• Problem to solve
Edit the records from the line that contains "Click the 工具 column header" through the end of the records, replacing "Capacity" with "Volume" and leaving everything else unchanged. Return only those lines, and omit the pictures.

• Extracted entries
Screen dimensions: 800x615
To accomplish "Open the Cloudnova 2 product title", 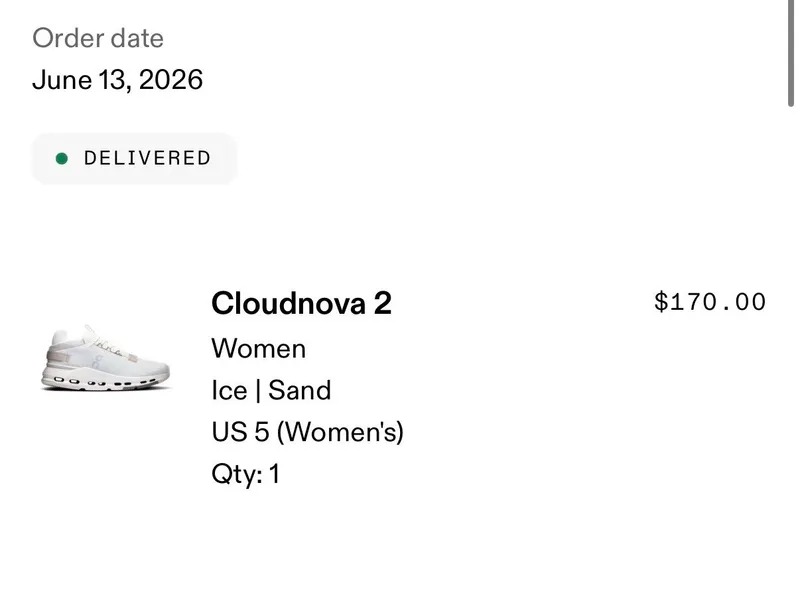I will coord(301,303).
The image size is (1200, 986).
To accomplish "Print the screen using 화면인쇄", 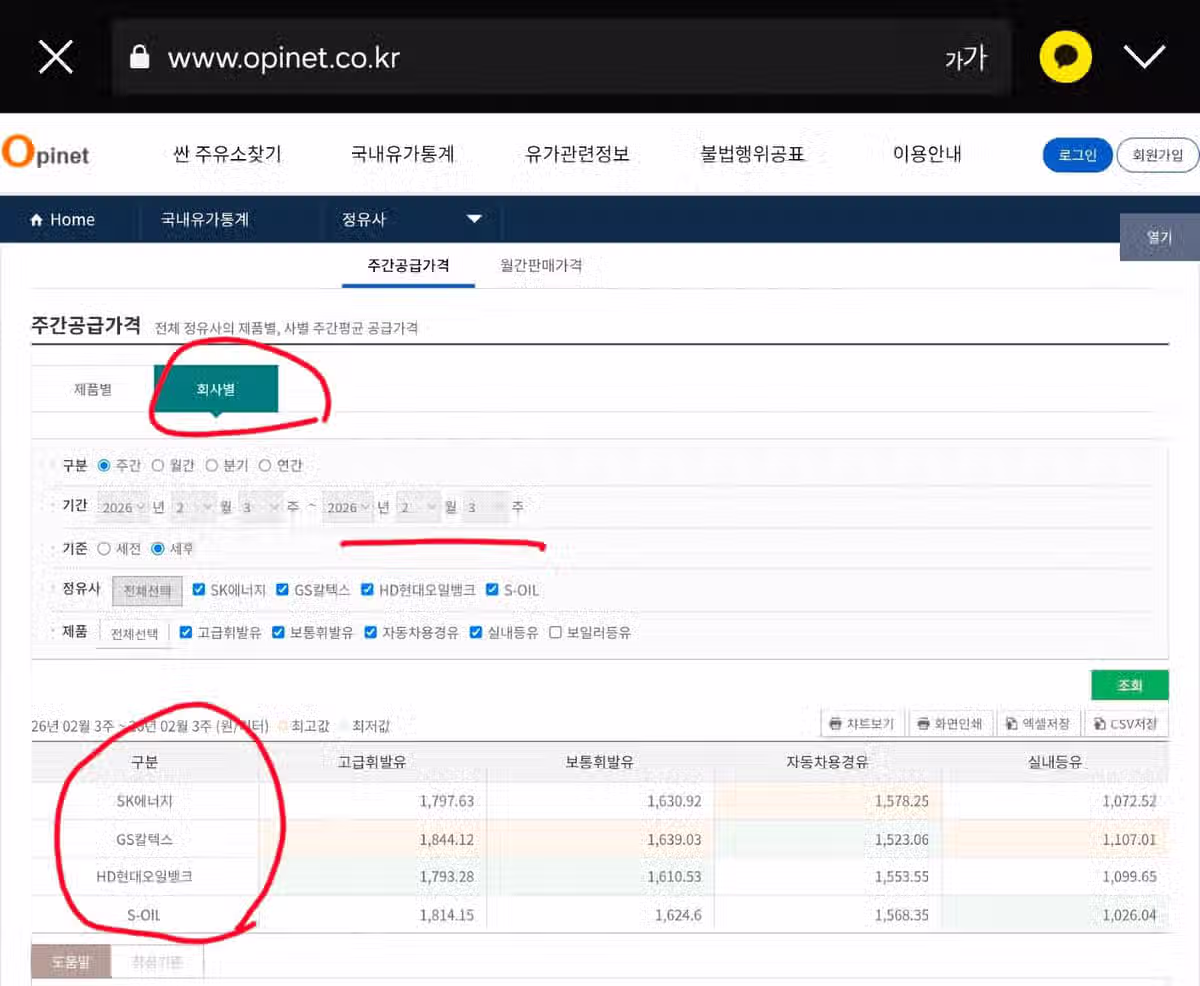I will (x=946, y=723).

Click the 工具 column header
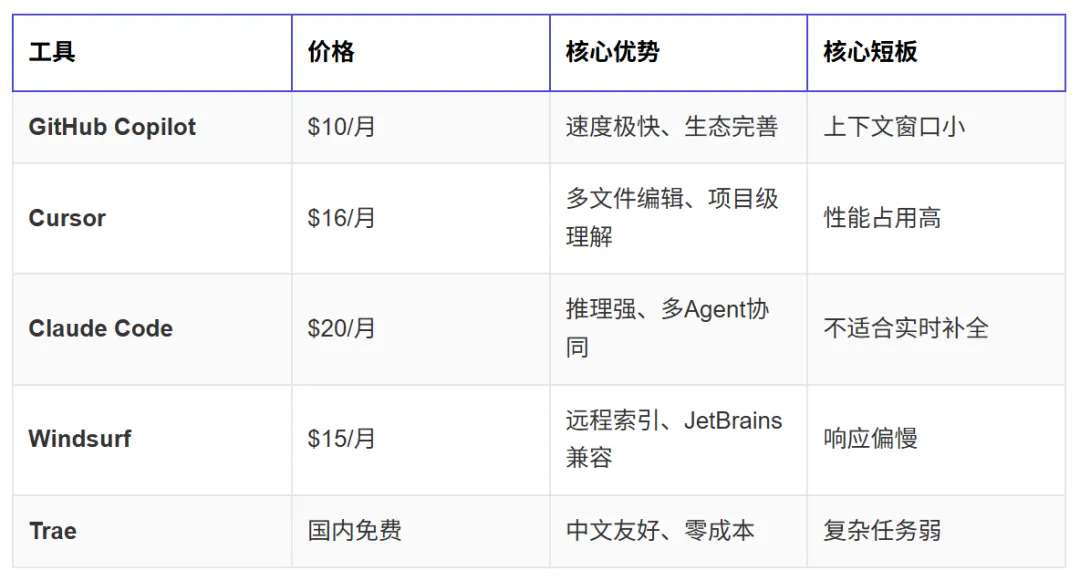152,52
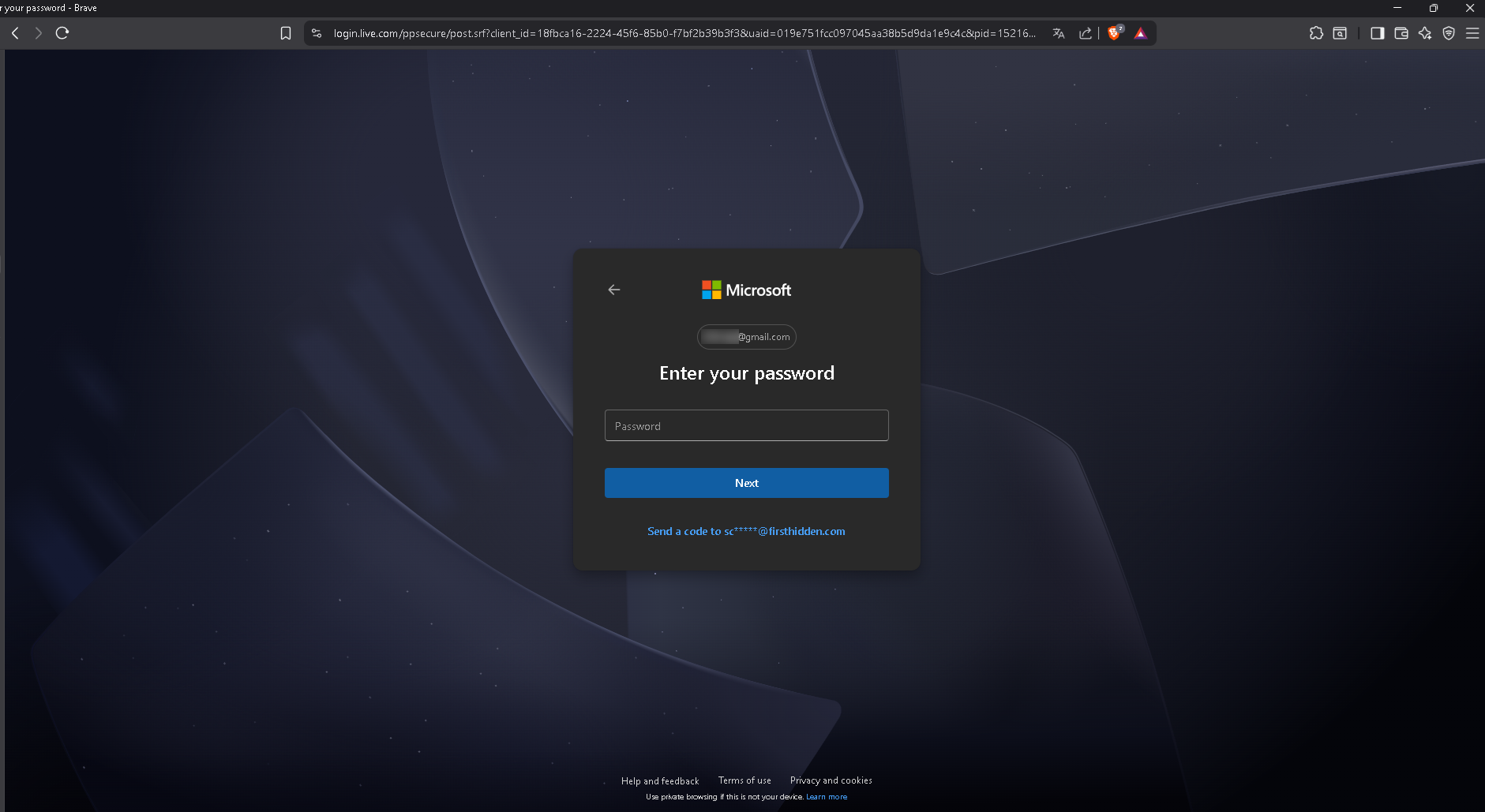
Task: Share this page via share icon
Action: [1086, 33]
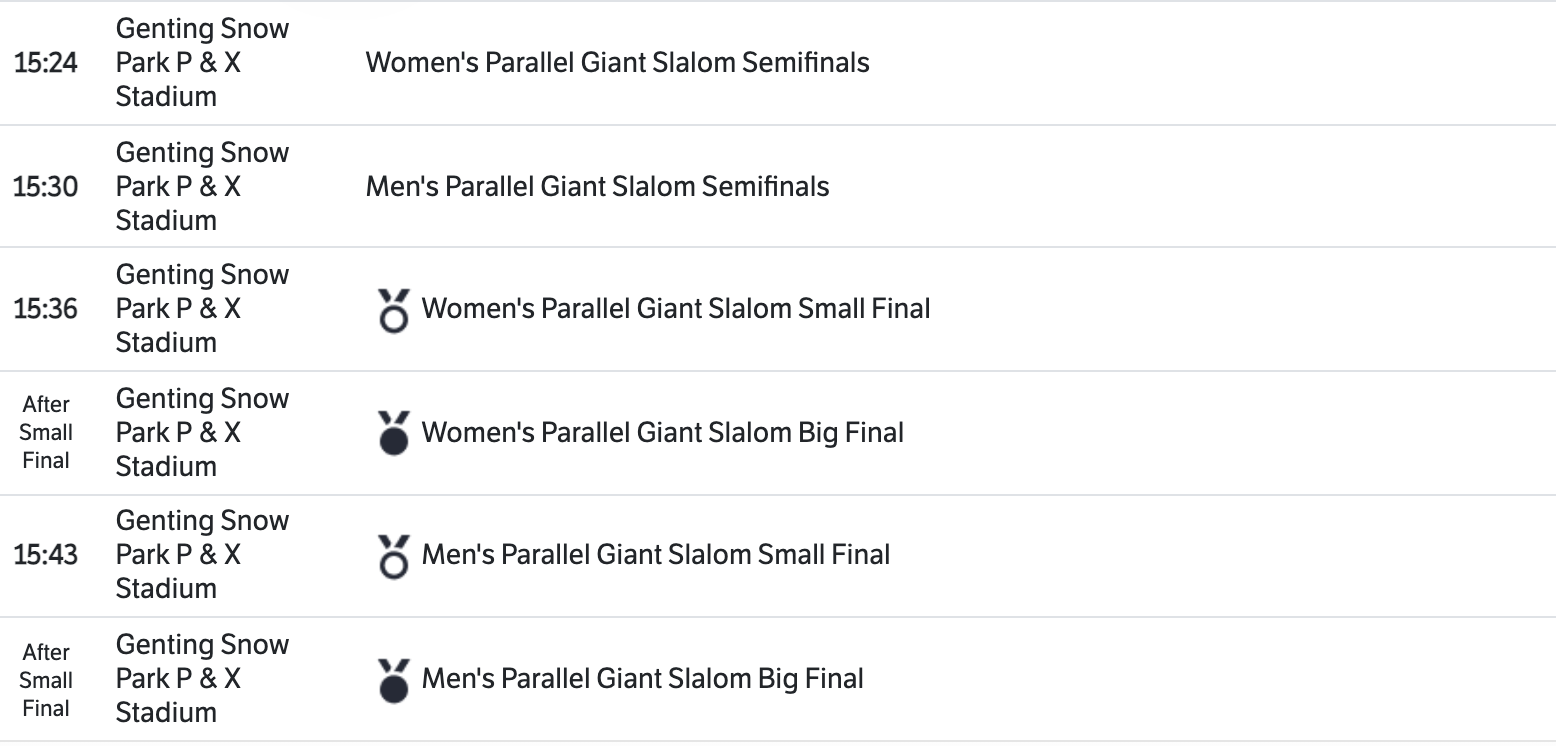Click medal icon for Men's Small Final
Viewport: 1556px width, 746px height.
click(x=394, y=556)
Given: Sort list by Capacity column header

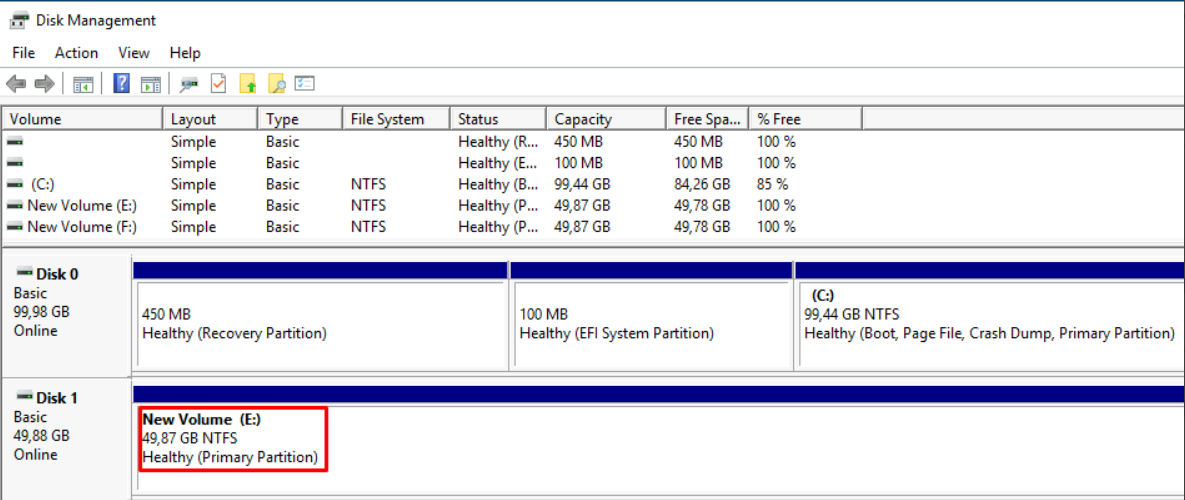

• Complete response
Click the 工具 column header
152,52
Task: Share this page via share icon
Action: [1086, 33]
Click medal icon for Men's Small Final
Viewport: 1556px width, 746px height.
click(x=394, y=556)
Given: Sort list by Volume column header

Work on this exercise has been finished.